Military for deportations?
Trump has repeatedly flirted with using the military for domestic purposes, including during his first term. In an interview earlier this year with Time magazine, he discussed using the military or National Guard to help with the deportation of millions of undocumented immigrants.
Because federal armed forces are generally barred from civilian law enforcement, Trump would likely have to rely on the Insurrection Act to carry out such a policy.
The current version of the act was last invoked by President George H.W. Bush during the 1992 Los Angeles riots that followed the acquittal of four White police officers in the beating of Rodney King.
The general prohibition on using the military domestically “doesn’t stop the military if it’s an invasion of our country, and I consider it an invasion of our country,” Trump told Time in another interview after the election. “We’ll go as far as I’m allowed to go, according to the laws of our country.”
The best-known use of the Insurrection Act was in 1957, when President Dwight Eisenhower federalized the Arkansas National Guard and sent the 101st Airborne Division to Little Rock to integrate its schools. That order followed the Supreme Court’s historic decision three years earlier in Brown v. Board of Education that declared segregated schools unconstitutional.
The Supreme Court has generally deferred to the president’s judgment to invoke the law.
“There isn’t much of a historical set of precedents to interpret laws like the Insurrection Act,” Banks said. “And the reason, ironically, is that the courts have given such a wide berth to the president to make the call about when it’s and when it’s not necessary to use the military.”
Relitigating birthright citizenship
Trump is also keen to reopen an old fight over birthright citizenship, which has been settled law since the Supreme Court ruled in 1898 that people born on US soil are citizens, even if their parents are not.
The president-elect has long railed against birthright citizenship, which is protected under the 14th Amendment.
Still, his allies are considering directing the State Department to deny passports to children with undocumented parents and tighten requirements for tourist visas to crack down on “birth tourism,” sources familiar with the planning told CNN in December. Denying passports to people born in the United States would trigger immediate lawsuits.

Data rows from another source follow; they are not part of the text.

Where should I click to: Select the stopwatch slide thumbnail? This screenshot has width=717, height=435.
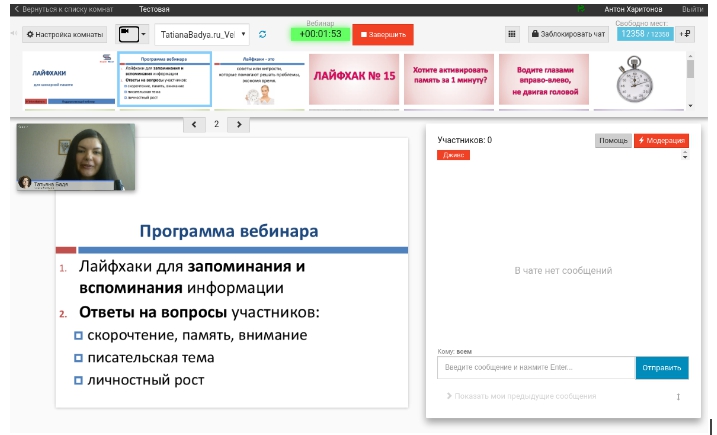pos(632,78)
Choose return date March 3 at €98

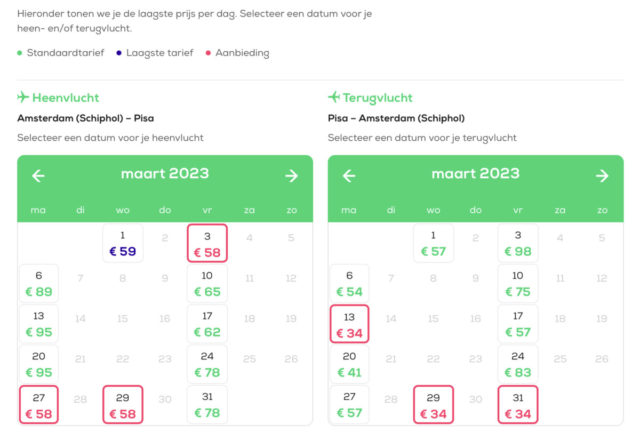click(x=517, y=244)
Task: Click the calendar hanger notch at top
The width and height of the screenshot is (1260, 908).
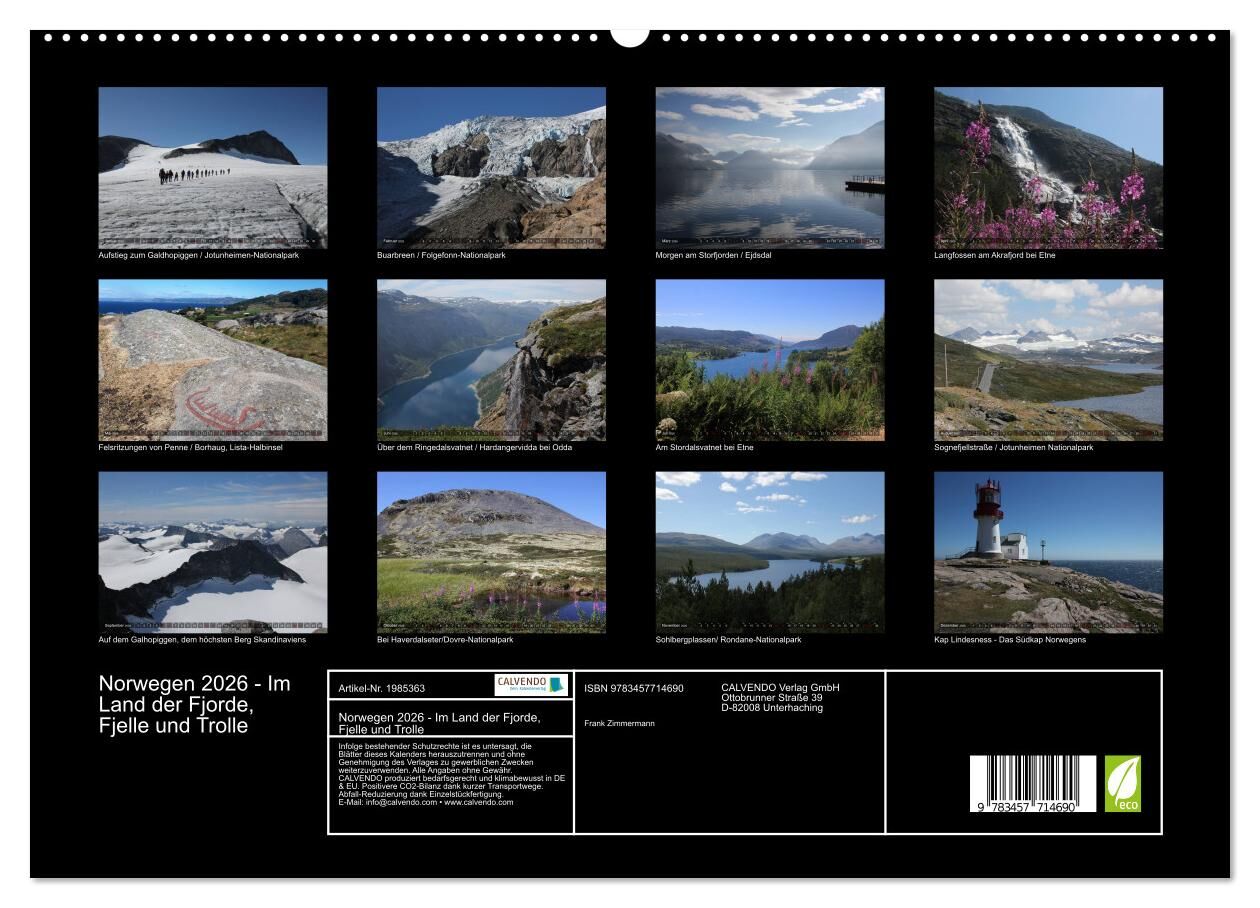Action: coord(629,36)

Trump last year described long-held protections for people born in the country as being “based on a historical myth, and a willful misinterpretation of the law.”
But legal experts on both ends of the political spectrum believe history would work against Trump.
“If the Supreme Court sticks to its ‘history and tradition’ approach, it will not uphold an executive order denying birthright citizenship for children of unauthorized aliens,” said Rogers Smith, a professor at the University of Pennsylvania. “There’s no history or tradition supporting such an executive action, and there’s a long history and tradition of recognizing such children as birthright citizens.”